That being said.... There is a lot of positive things to be taken from our experiences on Tuesday...

1. Only 8 yrs after California last voted on gay marriage, we have gone from losing by a 60/40 margin to a 52/48 margin. We are definitely winning the battle for equality and it is only a matter of time before we have equality for all.

2. We have elected our first African American President to be the most powerful man in the world in a country that does not define itself by its ethnicity but rather by its ideals. There is no way to underestimate the importance this holds for the world and for history.

3. Gays and lesbians have become more integraed into mainstream society than ever before. Bill Clinton was the first Presidential candidate and President that ever talked about gays and lesbians as normal members of society (in my life as a voter) and now Pres-Elect Obama mentioned gays and lesbians in many of his stump speeches.

4. The long road for equality for both ethnic and social minorities in the US is still a work in progress but we are moving forward on it.

Its existence was in response to what I thought was a poor strategic decision on the part of gay rights advocates—to take the faster court route rather than plodding through the legislature for a few more years.

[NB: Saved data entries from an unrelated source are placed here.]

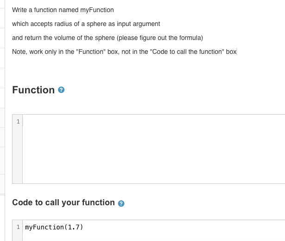Screen dimensions: 285x241
Task: Click the phrase please figure out the formula
Action: tap(160, 38)
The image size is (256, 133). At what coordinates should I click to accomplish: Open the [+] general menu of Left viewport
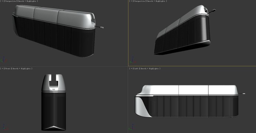click(131, 69)
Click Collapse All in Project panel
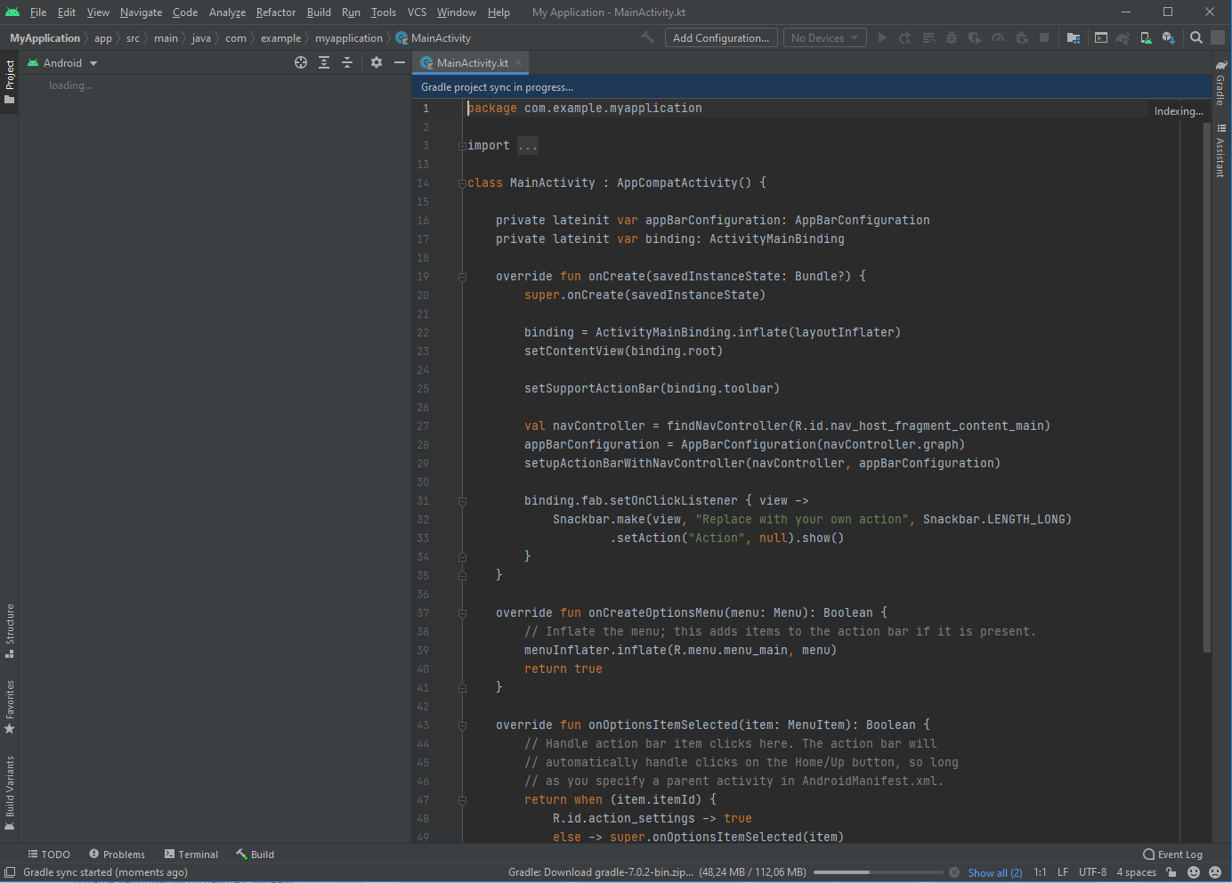 [x=347, y=62]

I thought that going through the courts was likely to produce a backlash that would make gay marriage ultimately take longer to get than if we stuck to the California legislature and governor.

Please. I wish proponents of this "backlash" theme would try to inform themselves about what court action has actually produced in this country. By establishing gay marriage in places like Connecticut, it has provided a moral and symbolic examples to those who'd like to do the same in other states and helped to humanize the people gay people who wish to marry, far more effectively than advocacy campaigns ever could.


Since you're citing the numbers, you realize how close this vote was, right? 47.5 percent of Californians think gay marriage is okay; should advocates wait until expert polling establishes that 50% + 1 of voters support this measure? Or 55%, just to be safe?

And no one should be asked to delay the vindication of their rights in court. Some of us actually believe that gay marriage is a right, and aren't really prepared to wait until enough homophobes die off so that gay marriage becomes acceptable.

Hey Patrick, you're completely wrong. Numerous other people, notably Dan Savage (cited by Coates) raised the issue of whether disproportionate voting for Prop 8 by black California voters was the decisive factor in voting the measure in. TNC responded with a post conceding that African-Americans are generally more anti-gay than the average American, but saying that this doesn't violate any expectation of solidarity on the part of minorities suffering discrimination because, in his view, oppression isn't ennobling so there should be no expectation of solidarity. Sebastian then responded to that with a post arguing that unless black turnout was exceptionally high, it probably didn't actually make the difference in approving Prop 8.

I've never liked the term "political correctness", but the way you're writing here fits the bill exactly. You're excluding a perfectly normal topic from discussion, and implying that those who discuss it suffer from subconscious racism.

Blacks pushed Prop 8 over the top. Period. Stop excusing anti-gay bigotry.

But the broader issue is heterosexuals. Heterosexuals are not gay people's authority. Okay. Everytime GAY rights come up for a vote HETEROSEXUALS vote them down. It doesn't matter the issue heterosexuals will always take away or deny gay people's rights. The fact is heterosexuals believe they are better than gay people, deserve more rights, should have an advantage in all areas of life and dictate what gay people can do. Maybe it will change yet I doubt it since it's gone on for millenia.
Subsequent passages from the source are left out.